_Exercise details_
Every line below should be repeated exactly as written.

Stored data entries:
....

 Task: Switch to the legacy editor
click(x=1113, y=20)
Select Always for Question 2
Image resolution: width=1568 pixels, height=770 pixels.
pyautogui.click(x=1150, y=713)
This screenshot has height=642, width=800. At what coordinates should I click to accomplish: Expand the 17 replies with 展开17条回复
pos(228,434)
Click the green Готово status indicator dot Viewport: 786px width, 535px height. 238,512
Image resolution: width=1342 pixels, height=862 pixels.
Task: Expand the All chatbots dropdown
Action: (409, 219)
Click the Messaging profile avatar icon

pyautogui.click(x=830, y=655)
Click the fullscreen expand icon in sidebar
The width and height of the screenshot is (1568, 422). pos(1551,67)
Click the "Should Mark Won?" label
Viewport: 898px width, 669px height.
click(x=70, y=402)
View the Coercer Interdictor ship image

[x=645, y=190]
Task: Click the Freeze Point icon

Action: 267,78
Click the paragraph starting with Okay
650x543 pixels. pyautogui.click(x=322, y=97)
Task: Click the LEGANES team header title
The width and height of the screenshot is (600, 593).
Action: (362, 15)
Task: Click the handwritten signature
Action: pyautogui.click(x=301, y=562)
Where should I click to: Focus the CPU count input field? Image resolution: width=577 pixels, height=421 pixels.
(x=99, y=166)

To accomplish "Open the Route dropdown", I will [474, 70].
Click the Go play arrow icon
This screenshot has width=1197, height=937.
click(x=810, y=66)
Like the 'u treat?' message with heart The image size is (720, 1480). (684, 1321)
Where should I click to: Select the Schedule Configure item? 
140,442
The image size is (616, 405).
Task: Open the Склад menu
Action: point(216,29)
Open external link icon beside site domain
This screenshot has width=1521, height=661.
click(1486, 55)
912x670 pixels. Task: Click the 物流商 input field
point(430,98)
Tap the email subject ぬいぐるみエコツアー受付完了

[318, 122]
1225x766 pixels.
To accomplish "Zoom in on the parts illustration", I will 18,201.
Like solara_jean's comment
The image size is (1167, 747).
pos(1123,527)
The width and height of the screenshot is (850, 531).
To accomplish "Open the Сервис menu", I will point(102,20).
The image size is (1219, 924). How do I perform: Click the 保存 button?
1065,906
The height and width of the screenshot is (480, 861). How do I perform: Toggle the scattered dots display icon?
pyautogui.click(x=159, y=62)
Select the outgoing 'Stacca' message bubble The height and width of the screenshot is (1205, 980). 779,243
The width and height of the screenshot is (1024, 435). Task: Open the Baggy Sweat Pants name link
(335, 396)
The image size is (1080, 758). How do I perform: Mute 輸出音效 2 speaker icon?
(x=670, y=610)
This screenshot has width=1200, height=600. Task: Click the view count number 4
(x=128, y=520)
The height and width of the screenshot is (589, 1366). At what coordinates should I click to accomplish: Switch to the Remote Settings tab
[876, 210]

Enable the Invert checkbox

....

_The completed task_
 Task: Switch to the legacy editor
click(x=1113, y=20)
Select Always for Question 2
Image resolution: width=1568 pixels, height=770 pixels.
pyautogui.click(x=1150, y=713)
This screenshot has height=642, width=800. At what coordinates should I click to accomplish: Expand the 17 replies with 展开17条回复
pos(228,434)
Click the green Готово status indicator dot Viewport: 786px width, 535px height. 238,512
Image resolution: width=1342 pixels, height=862 pixels.
Task: Expand the All chatbots dropdown
Action: (409, 219)
Click the Messaging profile avatar icon

pyautogui.click(x=830, y=655)
Click the fullscreen expand icon in sidebar
The width and height of the screenshot is (1568, 422). pos(1551,67)
Click the "Should Mark Won?" label
Viewport: 898px width, 669px height.
click(x=70, y=402)
View the Coercer Interdictor ship image

[x=645, y=190]
Task: Click the Freeze Point icon

Action: 267,78
Click the paragraph starting with Okay
650x543 pixels. pyautogui.click(x=322, y=97)
Task: Click the LEGANES team header title
The width and height of the screenshot is (600, 593).
Action: (362, 15)
Task: Click the handwritten signature
Action: pyautogui.click(x=301, y=562)
Where should I click to: Focus the CPU count input field? Image resolution: width=577 pixels, height=421 pixels.
(x=99, y=166)

To accomplish "Open the Route dropdown", I will [474, 70].
Click the Go play arrow icon
This screenshot has width=1197, height=937.
click(x=810, y=66)
Like the 'u treat?' message with heart The image size is (720, 1480). (684, 1321)
Where should I click to: Select the Schedule Configure item? 
140,442
The image size is (616, 405).
Task: Open the Склад menu
Action: point(216,29)
Open external link icon beside site domain
This screenshot has width=1521, height=661.
click(1486, 55)
912x670 pixels. Task: Click the 物流商 input field
point(430,98)
Tap the email subject ぬいぐるみエコツアー受付完了

[318, 122]
1225x766 pixels.
To accomplish "Zoom in on the parts illustration", I will 18,201.
Like solara_jean's comment
The image size is (1167, 747).
pos(1123,527)
The width and height of the screenshot is (850, 531).
To accomplish "Open the Сервис menu", I will point(102,20).
The image size is (1219, 924). How do I perform: Click the 保存 button?
1065,906
The height and width of the screenshot is (480, 861). How do I perform: Toggle the scattered dots display icon?
pyautogui.click(x=159, y=62)
Select the outgoing 'Stacca' message bubble The height and width of the screenshot is (1205, 980). 779,243
The width and height of the screenshot is (1024, 435). Task: Open the Baggy Sweat Pants name link
(335, 396)
The image size is (1080, 758). How do I perform: Mute 輸出音效 2 speaker icon?
(x=670, y=610)
This screenshot has width=1200, height=600. Task: Click the view count number 4
(x=128, y=520)
The height and width of the screenshot is (589, 1366). At what coordinates should I click to accomplish: Switch to the Remote Settings tab
[876, 210]

Enable the Invert checkbox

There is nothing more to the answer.